> _GOAL OF THE EXERCISE_: Without any of its pictures, the listing below should be output exactly.
------------
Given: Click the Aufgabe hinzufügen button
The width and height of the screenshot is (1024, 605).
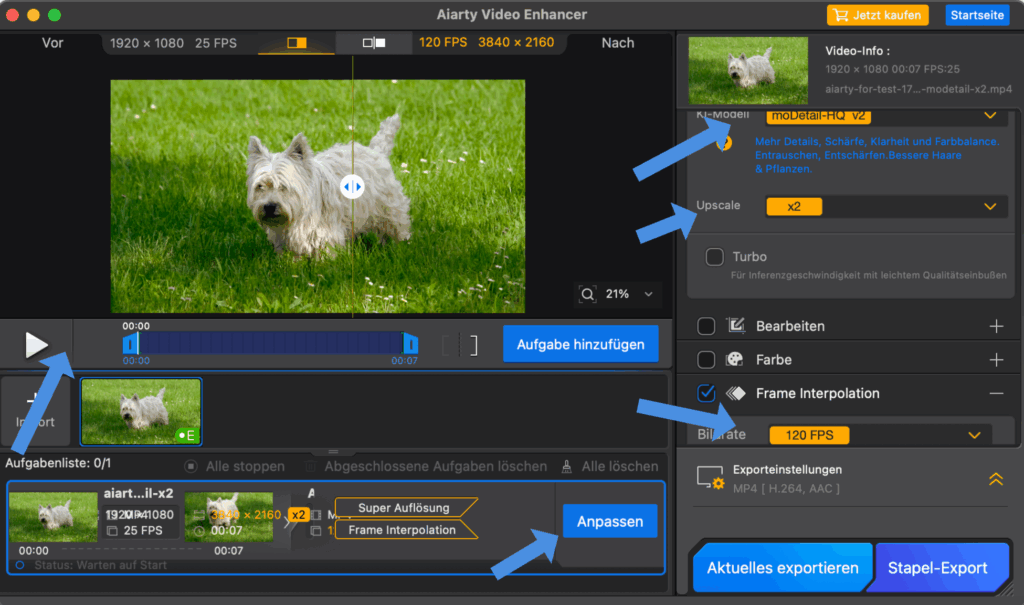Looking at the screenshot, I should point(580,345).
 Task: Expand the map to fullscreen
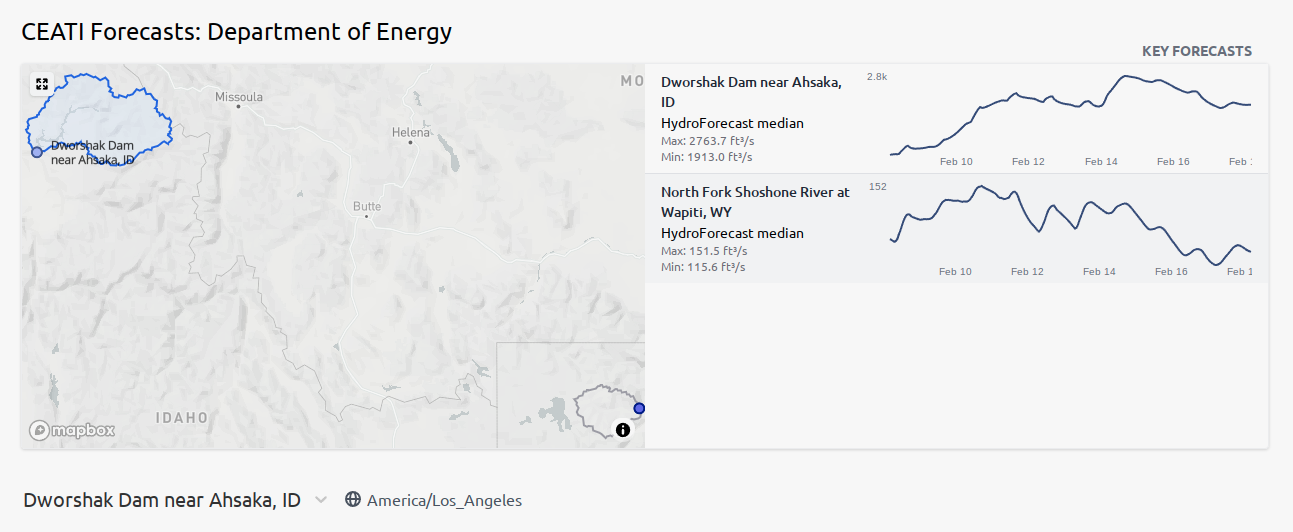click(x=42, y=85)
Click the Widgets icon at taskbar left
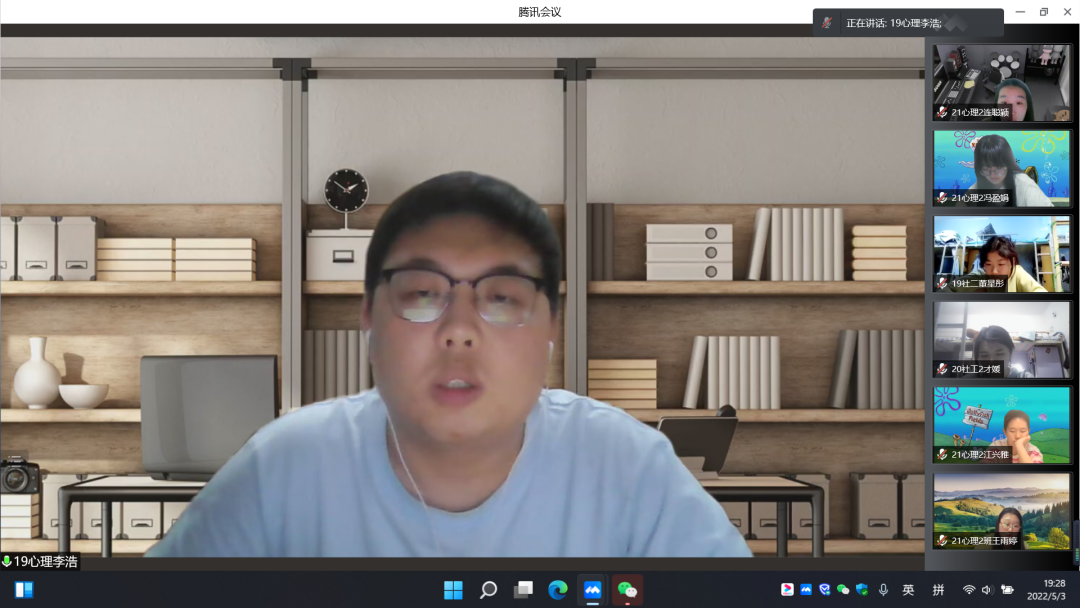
------------
> _ANSWER FOR THIS EXERCISE_:
Given: Click the Aufgabe hinzufügen button
The width and height of the screenshot is (1024, 605).
Looking at the screenshot, I should point(580,345).
 Task: Expand the map to fullscreen
click(x=42, y=85)
Click the Widgets icon at taskbar left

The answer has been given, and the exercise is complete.